**The problem:**
Reproduce only the lines that begin at the line with "Ubicación (742, 1236)" and run to the end of the entries; omit every picture.

Pixel coordinate grounding data:
-=-=-

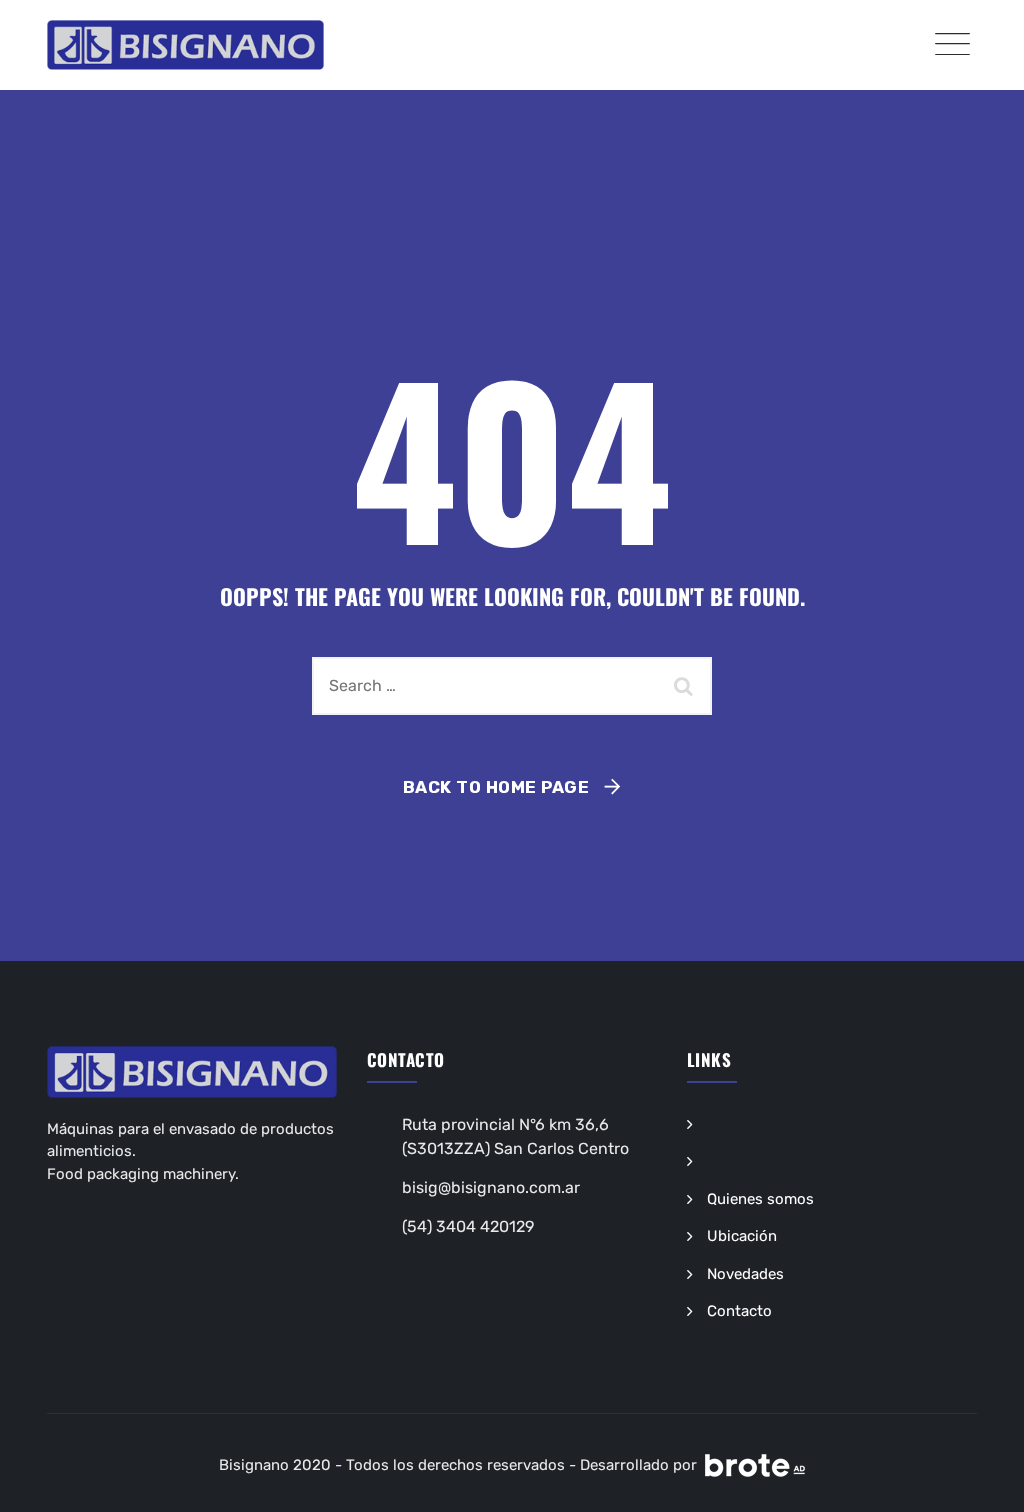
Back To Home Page (496, 787)
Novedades (745, 1274)
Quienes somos (760, 1199)
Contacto (739, 1311)
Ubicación (742, 1236)
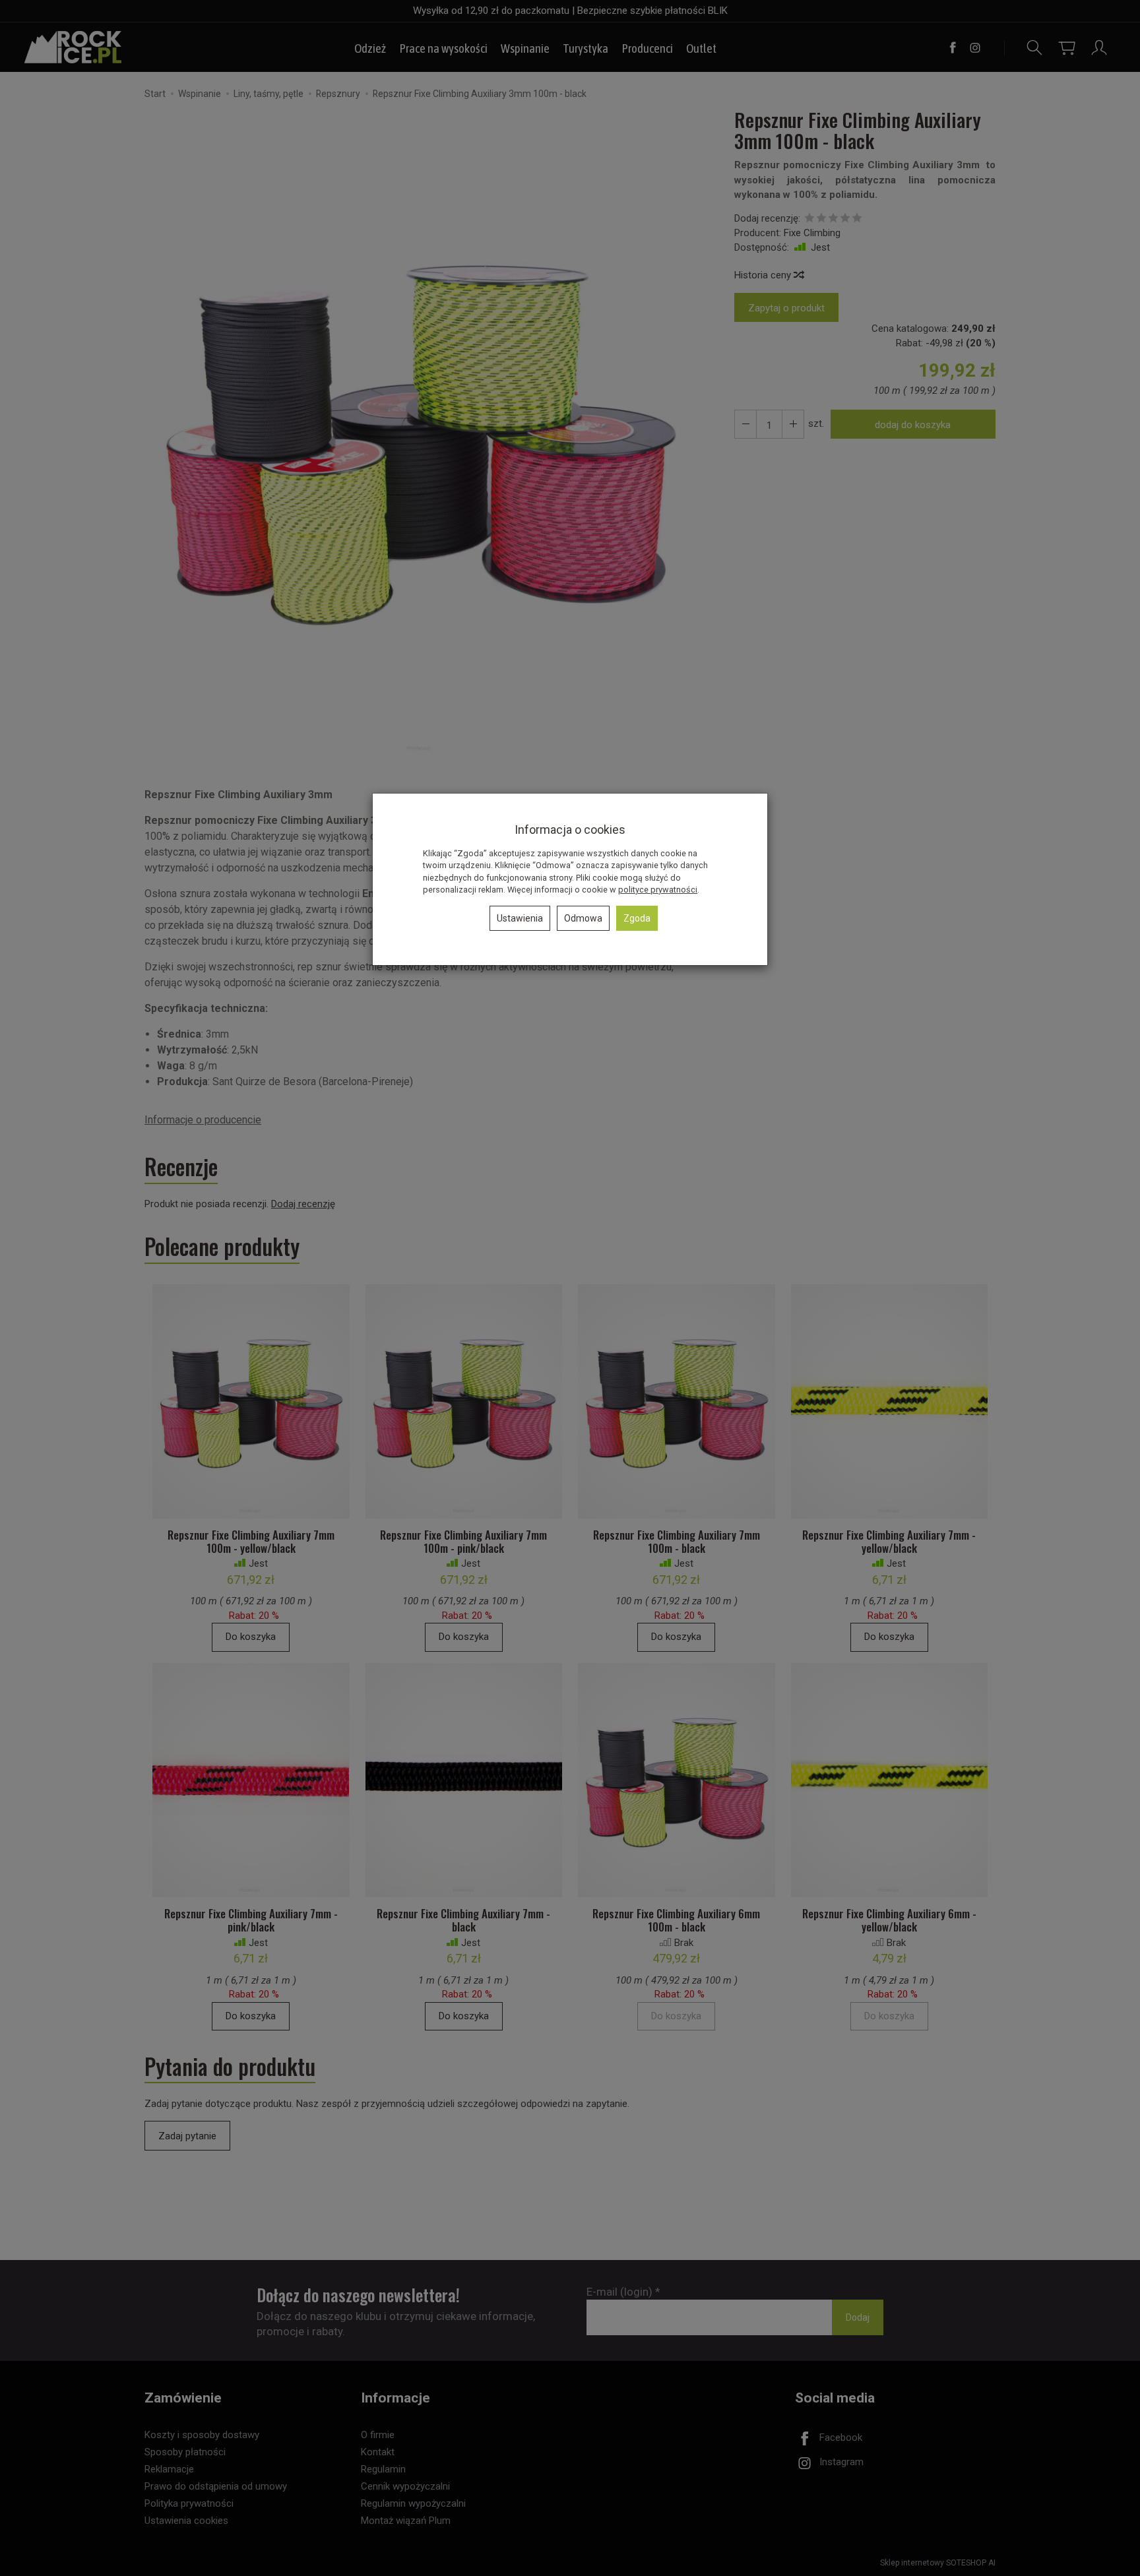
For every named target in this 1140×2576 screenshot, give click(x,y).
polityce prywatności (657, 890)
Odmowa (583, 918)
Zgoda (636, 918)
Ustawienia (520, 918)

-=-=-

**Answer section:**
Ubicación (742, 1236)
For every named target in this 1140×2576 screenshot, give click(x,y).
polityce prywatności (657, 890)
Odmowa (583, 918)
Zgoda (636, 918)
Ustawienia (520, 918)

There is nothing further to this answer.